Integration also helped Reliance save taxes on various inputs manufactured in-house. He did it best by merging Reliance Petroleum with Reliance Industries, in the process, saving thousands of crores of rupees in sales tax on various products and raw material streams flowing between the petrochemicals and petroleum divisions. All this resulted in huge topline growth year after year. And huge bottom-line growth to boot. At a compounded annual growth rate, RIL’s bottom line grew 26% every year for the past 25 years, making it among the top 150 global companies in terms of net profit, and among the top 450 in terms of sales.
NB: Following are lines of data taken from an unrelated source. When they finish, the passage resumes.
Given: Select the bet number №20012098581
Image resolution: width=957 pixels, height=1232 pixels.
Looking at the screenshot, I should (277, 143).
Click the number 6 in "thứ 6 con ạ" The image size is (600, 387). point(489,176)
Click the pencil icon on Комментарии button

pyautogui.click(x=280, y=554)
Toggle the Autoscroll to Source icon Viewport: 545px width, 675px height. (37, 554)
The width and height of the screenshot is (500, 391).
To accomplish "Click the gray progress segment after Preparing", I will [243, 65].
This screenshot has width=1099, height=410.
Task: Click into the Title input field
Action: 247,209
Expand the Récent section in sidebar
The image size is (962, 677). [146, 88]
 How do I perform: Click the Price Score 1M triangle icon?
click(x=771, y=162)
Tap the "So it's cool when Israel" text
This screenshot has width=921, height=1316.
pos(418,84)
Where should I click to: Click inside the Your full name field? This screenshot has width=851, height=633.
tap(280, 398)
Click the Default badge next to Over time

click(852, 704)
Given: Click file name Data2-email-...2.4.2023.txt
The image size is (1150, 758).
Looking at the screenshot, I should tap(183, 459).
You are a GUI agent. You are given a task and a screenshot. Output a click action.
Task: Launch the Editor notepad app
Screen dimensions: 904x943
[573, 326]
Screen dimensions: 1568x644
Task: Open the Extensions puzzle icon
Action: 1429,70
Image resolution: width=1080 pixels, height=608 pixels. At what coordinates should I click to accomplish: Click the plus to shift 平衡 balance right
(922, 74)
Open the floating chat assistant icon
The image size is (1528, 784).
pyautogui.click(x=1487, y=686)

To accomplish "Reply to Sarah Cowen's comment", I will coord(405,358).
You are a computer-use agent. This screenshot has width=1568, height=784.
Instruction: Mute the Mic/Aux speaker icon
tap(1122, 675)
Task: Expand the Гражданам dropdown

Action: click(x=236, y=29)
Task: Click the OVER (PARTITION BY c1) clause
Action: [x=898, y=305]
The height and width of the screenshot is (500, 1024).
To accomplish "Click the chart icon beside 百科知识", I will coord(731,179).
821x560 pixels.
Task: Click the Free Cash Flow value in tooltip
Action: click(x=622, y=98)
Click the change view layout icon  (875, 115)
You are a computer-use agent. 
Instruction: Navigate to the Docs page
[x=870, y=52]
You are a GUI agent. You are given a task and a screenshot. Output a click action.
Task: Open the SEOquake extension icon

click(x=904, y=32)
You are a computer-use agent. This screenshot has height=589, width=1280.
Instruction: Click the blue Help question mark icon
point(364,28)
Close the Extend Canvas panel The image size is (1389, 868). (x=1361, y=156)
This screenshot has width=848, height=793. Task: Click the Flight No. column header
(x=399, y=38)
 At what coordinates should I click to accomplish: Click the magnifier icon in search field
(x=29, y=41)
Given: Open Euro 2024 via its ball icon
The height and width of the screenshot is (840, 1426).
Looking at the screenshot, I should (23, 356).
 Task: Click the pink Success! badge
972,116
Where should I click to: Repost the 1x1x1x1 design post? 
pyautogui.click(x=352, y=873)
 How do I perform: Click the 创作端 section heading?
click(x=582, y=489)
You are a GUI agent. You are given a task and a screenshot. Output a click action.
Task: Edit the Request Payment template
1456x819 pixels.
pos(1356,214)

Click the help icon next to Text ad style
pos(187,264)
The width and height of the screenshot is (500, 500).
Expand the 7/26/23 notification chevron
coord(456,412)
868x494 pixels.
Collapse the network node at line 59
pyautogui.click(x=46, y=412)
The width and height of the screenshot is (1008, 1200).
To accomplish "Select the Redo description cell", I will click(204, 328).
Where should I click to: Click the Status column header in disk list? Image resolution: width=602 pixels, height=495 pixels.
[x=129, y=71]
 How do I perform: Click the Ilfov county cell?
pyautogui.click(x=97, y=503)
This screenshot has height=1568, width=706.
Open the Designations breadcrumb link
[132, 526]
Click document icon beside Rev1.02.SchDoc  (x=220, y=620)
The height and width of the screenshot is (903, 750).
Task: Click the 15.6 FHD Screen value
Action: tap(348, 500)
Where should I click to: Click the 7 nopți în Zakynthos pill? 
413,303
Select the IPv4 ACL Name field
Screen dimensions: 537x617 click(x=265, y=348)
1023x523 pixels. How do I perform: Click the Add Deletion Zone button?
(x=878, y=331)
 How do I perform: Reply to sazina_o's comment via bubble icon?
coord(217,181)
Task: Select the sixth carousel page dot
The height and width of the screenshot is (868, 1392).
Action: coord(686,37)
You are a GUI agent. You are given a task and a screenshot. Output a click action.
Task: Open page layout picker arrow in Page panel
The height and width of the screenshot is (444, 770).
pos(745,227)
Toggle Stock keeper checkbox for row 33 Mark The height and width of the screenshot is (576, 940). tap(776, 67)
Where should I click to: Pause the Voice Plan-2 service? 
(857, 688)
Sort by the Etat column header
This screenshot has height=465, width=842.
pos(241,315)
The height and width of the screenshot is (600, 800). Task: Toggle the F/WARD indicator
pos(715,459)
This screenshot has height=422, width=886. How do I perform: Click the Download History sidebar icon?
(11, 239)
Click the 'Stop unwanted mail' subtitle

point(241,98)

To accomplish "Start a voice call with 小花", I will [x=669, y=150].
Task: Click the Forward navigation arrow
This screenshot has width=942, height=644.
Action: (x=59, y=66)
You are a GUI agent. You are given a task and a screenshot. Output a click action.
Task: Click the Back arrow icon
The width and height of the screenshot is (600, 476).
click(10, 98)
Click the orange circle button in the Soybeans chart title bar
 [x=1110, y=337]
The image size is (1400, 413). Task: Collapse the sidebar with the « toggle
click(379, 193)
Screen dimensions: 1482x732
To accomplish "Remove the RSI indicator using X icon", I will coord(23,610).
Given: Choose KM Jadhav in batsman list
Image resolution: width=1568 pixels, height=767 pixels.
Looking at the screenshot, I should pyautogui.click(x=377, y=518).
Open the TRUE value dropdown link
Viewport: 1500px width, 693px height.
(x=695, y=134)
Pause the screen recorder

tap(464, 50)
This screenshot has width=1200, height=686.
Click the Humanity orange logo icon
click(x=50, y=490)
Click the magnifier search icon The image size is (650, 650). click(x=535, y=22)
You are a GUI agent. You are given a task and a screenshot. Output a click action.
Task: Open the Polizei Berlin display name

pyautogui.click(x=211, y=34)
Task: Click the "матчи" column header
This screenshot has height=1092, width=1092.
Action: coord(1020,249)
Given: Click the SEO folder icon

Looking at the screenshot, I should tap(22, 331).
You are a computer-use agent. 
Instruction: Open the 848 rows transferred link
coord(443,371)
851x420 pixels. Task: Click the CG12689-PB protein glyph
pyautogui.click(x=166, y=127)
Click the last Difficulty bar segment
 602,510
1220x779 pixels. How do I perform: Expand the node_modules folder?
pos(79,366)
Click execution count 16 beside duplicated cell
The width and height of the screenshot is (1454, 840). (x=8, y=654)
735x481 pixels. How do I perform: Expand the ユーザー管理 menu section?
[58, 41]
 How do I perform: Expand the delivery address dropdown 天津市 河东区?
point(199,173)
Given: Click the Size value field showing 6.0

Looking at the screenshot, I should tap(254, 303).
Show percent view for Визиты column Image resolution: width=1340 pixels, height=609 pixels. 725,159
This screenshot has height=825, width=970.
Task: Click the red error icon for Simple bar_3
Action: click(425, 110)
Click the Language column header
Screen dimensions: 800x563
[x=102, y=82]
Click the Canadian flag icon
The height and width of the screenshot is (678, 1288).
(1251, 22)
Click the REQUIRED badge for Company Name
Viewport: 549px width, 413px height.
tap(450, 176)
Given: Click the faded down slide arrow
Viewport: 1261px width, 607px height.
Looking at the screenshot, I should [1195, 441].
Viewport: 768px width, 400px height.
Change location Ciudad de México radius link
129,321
On the stock market, the RIL scrip posted an average annual return of 39%. This, in turn, brought huge dividends for Reliance shareholders, who add up to a quarter of all equity investors in the country.

Mukesh Ambani is a worried man these days. He thinks Reliance’s massive growth built over the past quarter century now stands a real threat of being squandered. And should that happen, Reliance will no longer be a real-world beater 25 years from now. Mukesh Ambani is worried because he’s been fighting a bitter war of control with his younger brother Anil. So far there is no indication that Anil Ambani is not as much worried about the future of Reliance as Mukesh Ambani is. What the two don’t realise, perhaps, is that they are either in it together or they are not in it at all. For their future rests in the future of Reliance.

Then, are they ready to kiss and make up? I haven’t got a word from the horse’s mouth so far.

Will Mr Mukesh Ambani, please, come out in the open?